Экспансию османов на восток остановила еще одна новая сила, Сефевиды (о них далее), но тогда османы просто свернули на юг и покорили старые арабские территории от Индийского океана до Средиземноморья, затем завоевали Египет, положив конец династии Мамлюков, и продолжили двигаться на запад по побережью Северной Африки.

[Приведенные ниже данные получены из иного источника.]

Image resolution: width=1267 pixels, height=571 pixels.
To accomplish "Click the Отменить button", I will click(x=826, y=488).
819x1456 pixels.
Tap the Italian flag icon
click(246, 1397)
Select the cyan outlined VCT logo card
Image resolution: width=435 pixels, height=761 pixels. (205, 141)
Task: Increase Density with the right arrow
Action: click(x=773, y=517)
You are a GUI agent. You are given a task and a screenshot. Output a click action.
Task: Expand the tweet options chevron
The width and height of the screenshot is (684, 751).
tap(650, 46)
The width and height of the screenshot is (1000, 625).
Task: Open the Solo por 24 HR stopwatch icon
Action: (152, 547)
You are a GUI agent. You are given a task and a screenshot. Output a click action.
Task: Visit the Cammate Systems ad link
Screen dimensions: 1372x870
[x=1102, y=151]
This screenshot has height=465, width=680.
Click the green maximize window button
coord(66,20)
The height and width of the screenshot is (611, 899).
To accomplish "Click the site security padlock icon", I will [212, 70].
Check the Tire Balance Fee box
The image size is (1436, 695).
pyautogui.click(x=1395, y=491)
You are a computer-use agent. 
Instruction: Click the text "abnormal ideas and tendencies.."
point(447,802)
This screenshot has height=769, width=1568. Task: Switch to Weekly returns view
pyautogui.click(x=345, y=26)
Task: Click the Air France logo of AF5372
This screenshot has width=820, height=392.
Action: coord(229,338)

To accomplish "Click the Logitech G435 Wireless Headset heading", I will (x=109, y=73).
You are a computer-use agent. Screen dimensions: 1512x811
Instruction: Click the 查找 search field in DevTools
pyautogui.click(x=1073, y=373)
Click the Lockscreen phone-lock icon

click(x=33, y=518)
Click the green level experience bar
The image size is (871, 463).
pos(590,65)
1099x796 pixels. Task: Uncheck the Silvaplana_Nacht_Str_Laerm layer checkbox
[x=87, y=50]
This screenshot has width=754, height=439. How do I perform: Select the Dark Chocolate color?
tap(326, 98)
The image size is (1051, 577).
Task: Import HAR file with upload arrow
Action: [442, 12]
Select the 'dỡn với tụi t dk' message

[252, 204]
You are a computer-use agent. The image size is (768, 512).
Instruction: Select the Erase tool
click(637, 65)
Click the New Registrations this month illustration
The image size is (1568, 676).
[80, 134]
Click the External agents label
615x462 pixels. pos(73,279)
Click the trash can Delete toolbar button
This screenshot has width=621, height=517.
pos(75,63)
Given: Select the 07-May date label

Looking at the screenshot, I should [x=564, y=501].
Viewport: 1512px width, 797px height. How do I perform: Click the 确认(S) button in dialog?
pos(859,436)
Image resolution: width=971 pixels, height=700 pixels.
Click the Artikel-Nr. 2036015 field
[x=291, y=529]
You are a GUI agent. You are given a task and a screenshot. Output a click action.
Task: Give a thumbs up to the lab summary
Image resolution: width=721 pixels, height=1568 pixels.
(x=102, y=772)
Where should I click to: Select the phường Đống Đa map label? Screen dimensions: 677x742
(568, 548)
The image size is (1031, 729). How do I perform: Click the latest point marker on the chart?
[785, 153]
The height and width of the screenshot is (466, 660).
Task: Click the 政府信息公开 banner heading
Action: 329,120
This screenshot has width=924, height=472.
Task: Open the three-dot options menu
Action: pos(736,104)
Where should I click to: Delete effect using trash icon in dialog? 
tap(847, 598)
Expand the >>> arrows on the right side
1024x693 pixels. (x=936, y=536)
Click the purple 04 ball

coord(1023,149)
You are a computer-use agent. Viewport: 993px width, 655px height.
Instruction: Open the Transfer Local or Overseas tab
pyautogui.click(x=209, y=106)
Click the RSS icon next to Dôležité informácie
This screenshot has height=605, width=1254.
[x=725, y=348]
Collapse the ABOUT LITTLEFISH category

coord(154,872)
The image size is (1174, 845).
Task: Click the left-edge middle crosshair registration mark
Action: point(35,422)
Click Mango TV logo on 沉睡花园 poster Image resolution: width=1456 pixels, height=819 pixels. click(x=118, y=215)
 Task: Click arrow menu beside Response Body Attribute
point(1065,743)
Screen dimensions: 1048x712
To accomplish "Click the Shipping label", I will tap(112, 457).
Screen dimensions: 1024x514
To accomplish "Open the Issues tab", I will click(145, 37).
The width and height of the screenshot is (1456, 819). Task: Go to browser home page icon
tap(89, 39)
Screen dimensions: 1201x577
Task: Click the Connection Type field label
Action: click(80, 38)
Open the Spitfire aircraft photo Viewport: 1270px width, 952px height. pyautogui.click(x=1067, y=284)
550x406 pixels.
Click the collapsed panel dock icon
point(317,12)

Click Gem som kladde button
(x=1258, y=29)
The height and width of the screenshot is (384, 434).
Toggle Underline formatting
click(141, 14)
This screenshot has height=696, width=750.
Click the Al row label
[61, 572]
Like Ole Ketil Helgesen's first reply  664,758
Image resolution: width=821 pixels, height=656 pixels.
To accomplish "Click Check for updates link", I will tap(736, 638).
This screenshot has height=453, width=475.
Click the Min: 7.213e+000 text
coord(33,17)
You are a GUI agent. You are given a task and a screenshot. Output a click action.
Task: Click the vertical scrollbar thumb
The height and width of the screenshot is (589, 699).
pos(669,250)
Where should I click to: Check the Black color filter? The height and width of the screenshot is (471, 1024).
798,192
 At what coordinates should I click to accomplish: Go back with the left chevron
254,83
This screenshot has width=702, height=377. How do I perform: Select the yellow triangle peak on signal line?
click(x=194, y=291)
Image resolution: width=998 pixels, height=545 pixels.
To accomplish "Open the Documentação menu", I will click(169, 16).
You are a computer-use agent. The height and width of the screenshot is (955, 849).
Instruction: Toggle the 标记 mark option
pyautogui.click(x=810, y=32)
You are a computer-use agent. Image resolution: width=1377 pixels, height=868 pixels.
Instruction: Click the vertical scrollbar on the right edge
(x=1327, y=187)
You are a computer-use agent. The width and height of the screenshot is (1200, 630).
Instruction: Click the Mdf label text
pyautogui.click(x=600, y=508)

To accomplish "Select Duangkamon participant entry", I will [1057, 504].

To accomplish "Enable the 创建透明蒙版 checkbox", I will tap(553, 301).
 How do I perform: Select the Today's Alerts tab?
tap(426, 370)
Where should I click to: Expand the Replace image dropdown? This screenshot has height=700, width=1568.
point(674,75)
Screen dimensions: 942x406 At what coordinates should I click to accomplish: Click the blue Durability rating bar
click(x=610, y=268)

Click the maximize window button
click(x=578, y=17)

В апогее их величия, во время правления султана XVI века Сулеймана Великолепного (такой титул дали ему европейцы – среди своих он носил имя Сулейман Законодатель), Османская империя, возможно, была величайшей державой мира. Ее владения охватывали Европу и Азию, она обладала и Константинополем, и Меккой, не говоря уж о Каире; монарх ее правил бо́льшим числом людей и бо́льшими территориями, чем любой другой. Неудивительно, что правители Османской империи начали называть себя халифами. И никто не оспаривал этот титул. Разумеется, отчасти потому, что никто не видел в этом особого смысла. К этому времени титул халифа сохранил лишь церемониальное значение; и всё же стоит отметить, что османский правитель обладал сразу двумя важнейшими титулами в мировой истории ислама – впервые в истории один человек был и халифом, и султаном. Для обычных мусульман это, бесспорно, означало, что история снова двинулась вперед: умма вернулась на правильный путь и идет к тому, чтобы охватить собой весь мир.
Сефевиды (906–1138 годы п. Х.)
Однако «халиф» и «султан» – не единственные титулы, обладавшие в исламе универсальной значимостью: был еще и «имам», величайший властитель в другом направлении ислама, шиизме – и это приводит нас к персидским Сефевидам, тем, кто остановил продвижение Османской империи на восток.
Сефевиды пришли к власти самым необычайным образом. Корни их восходят к суфийскому братству, возникшему сразу после монгольского вторжения. Этот орден сложился на севере Персии вокруг духовного учителя по имени шейх Сефи аль-Дин; по его имени они и начали называть себя Сефевидами.
В течение трех поколений это братство функционировало как большинство суфийских орденов того времени: это была мирная, аполитичная группировка, предлагавшая своим членам духовное братство и убежище от превратностей мира сего. Но затем орден начал меняться. Для начала, после смерти третьего шейха новым шейхом стал его сын, а за ним – его сын, а затем его сын, и так далее. Короче говоря, руководство этим орденом сделалось наследственным.